● The problem
Search the listing below for the line with "Toggle 阻止iTunes自动运行 in status bar", then write out that line and every one after it exactly, without the pictures.

● Material supplied
========================================
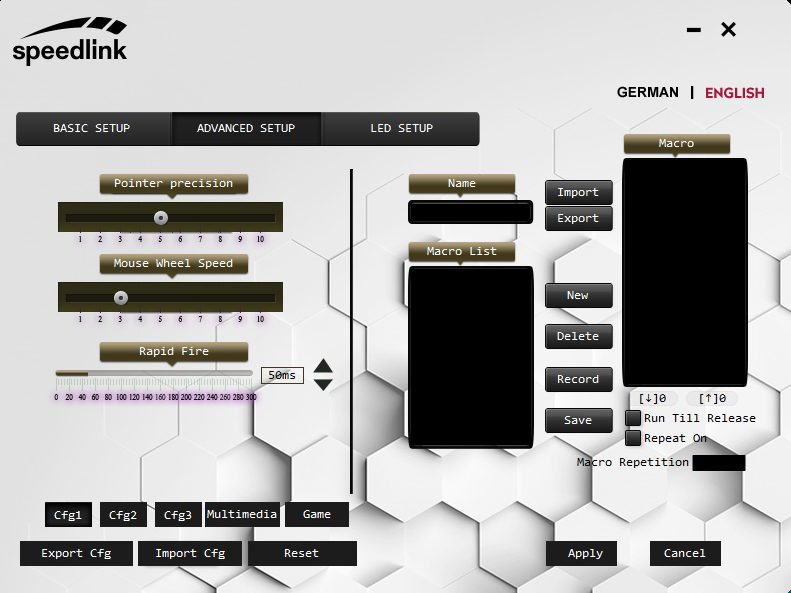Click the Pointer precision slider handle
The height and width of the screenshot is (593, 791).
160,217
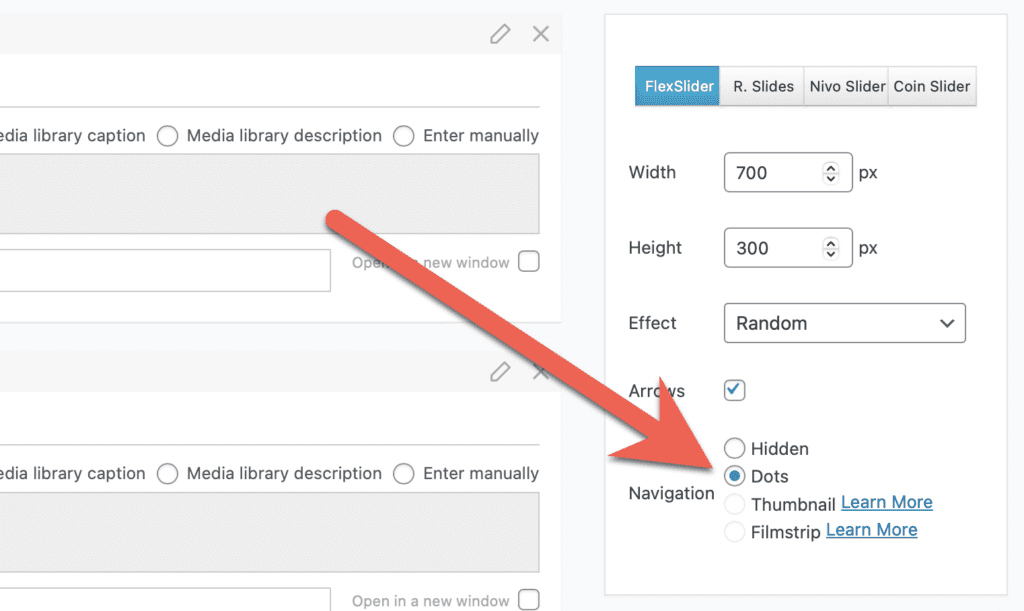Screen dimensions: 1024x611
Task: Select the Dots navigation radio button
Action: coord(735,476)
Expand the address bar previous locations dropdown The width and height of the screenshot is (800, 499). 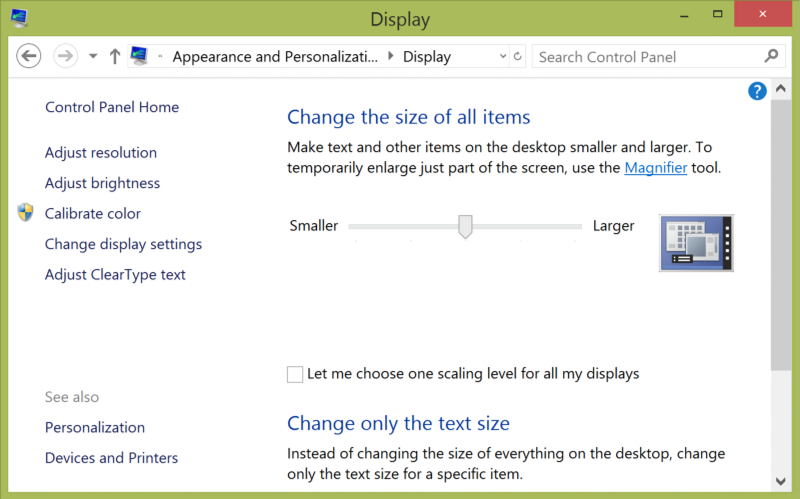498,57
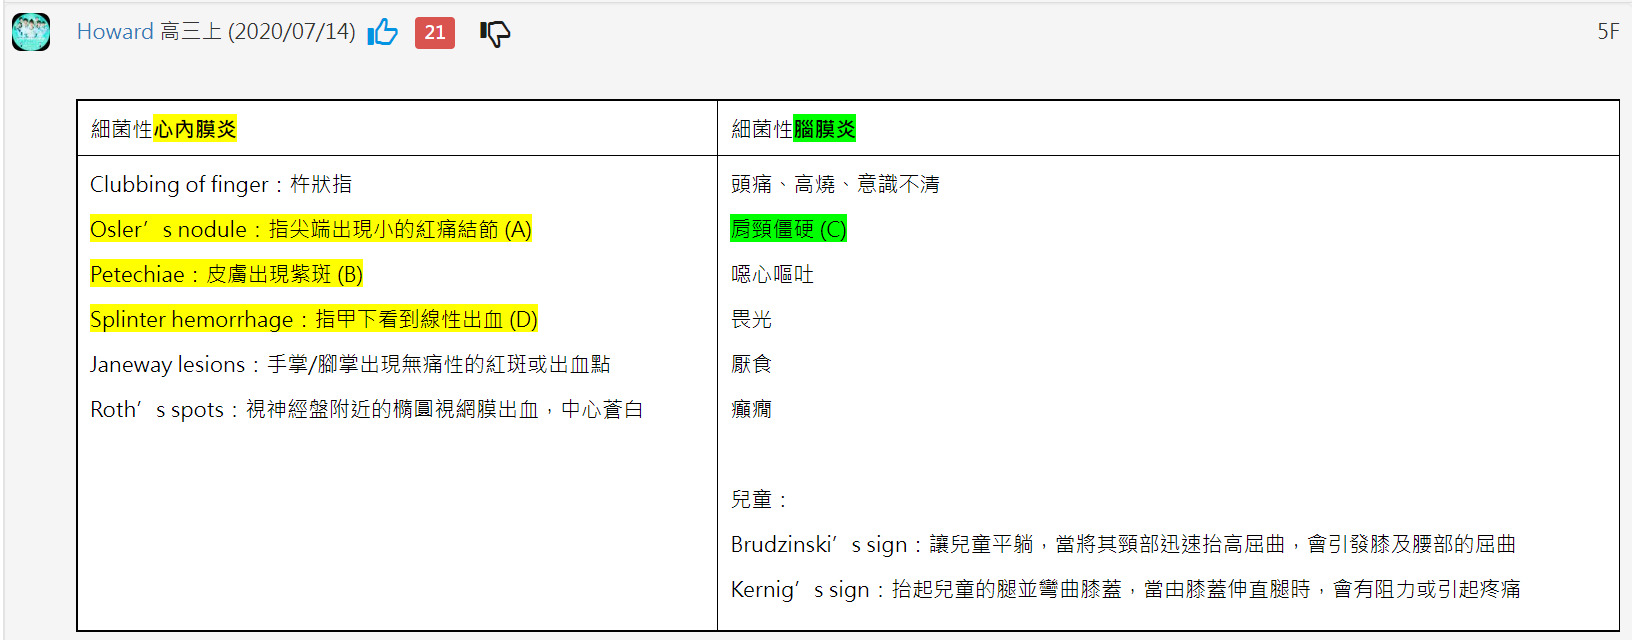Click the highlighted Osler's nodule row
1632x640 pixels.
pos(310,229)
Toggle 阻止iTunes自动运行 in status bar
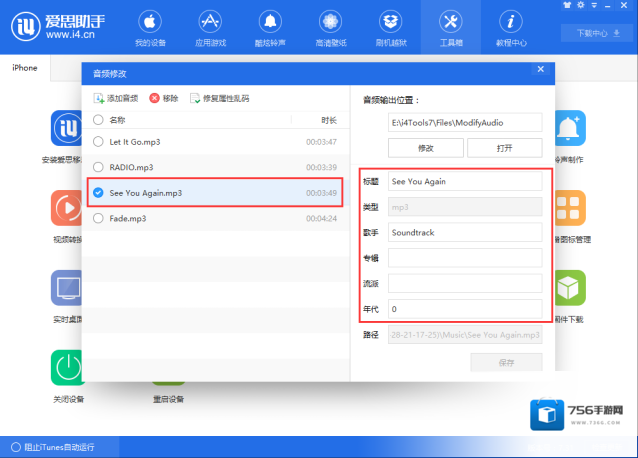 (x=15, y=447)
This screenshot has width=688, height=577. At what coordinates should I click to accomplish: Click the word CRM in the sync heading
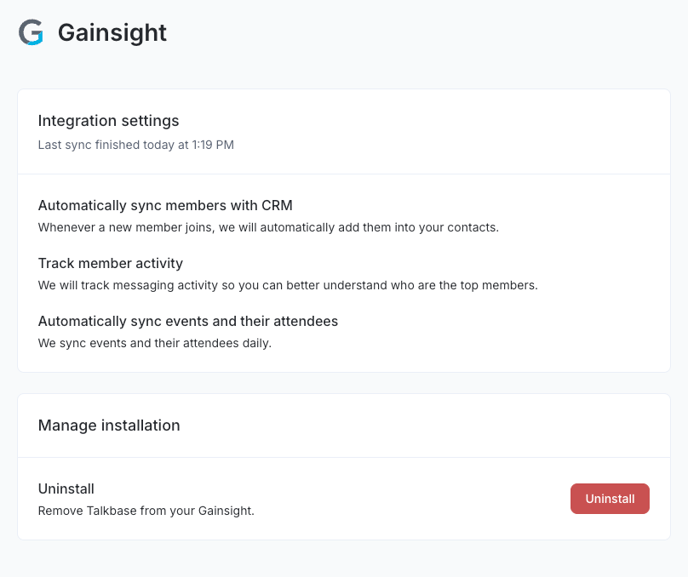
========================================
● Answer for this exercise
Toggle 阻止iTunes自动运行 in status bar
 (x=15, y=447)
This screenshot has width=688, height=577. At what coordinates should I click to accomplish: Click the word CRM in the sync heading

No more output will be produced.